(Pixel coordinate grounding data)
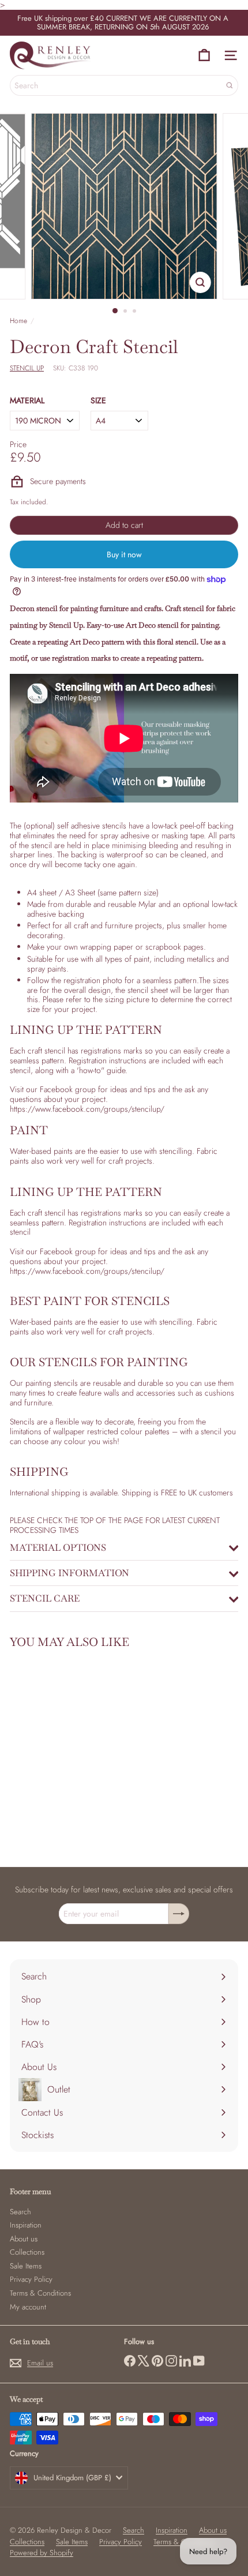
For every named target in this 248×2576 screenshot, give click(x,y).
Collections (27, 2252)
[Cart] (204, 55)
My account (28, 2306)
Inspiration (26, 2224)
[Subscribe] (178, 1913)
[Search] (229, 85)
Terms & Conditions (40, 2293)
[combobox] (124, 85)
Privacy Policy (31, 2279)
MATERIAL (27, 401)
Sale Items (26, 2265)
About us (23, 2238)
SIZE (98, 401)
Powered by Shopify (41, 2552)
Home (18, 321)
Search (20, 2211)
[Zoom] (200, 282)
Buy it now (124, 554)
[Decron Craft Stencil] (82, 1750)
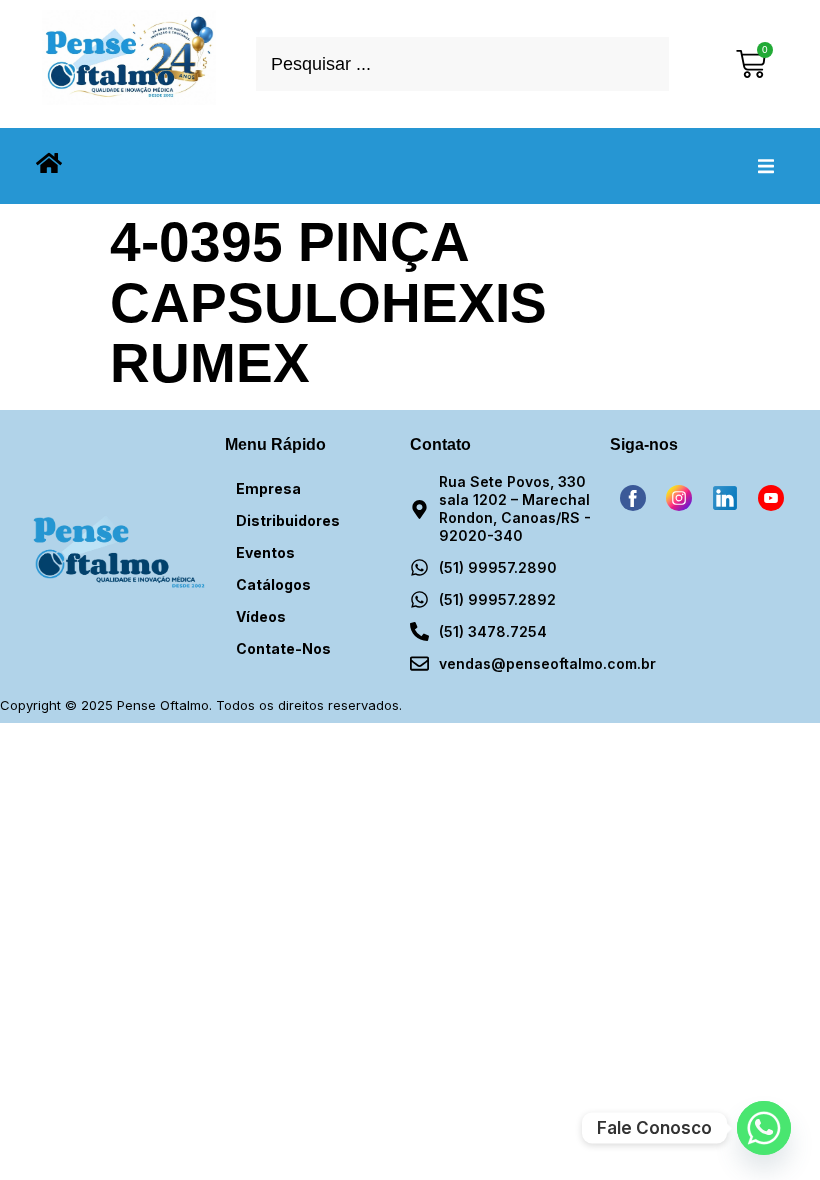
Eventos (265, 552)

> **What to do**:
Return all the records above exactly, pictures omitted.

> **Problem solution**:
For every named target in this 248×2576 screenshot, give click(x,y).
Collections (27, 2252)
[Cart] (204, 55)
My account (28, 2306)
Inspiration (26, 2224)
[Subscribe] (178, 1913)
[Search] (229, 85)
Terms & Conditions (40, 2293)
[combobox] (124, 85)
Privacy Policy (31, 2279)
MATERIAL (27, 401)
Sale Items (26, 2265)
About us (23, 2238)
SIZE (98, 401)
Powered by Shopify (41, 2552)
Home (18, 321)
Search (20, 2211)
[Zoom] (200, 282)
Buy it now (124, 554)
[Decron Craft Stencil] (82, 1750)
Eventos (265, 552)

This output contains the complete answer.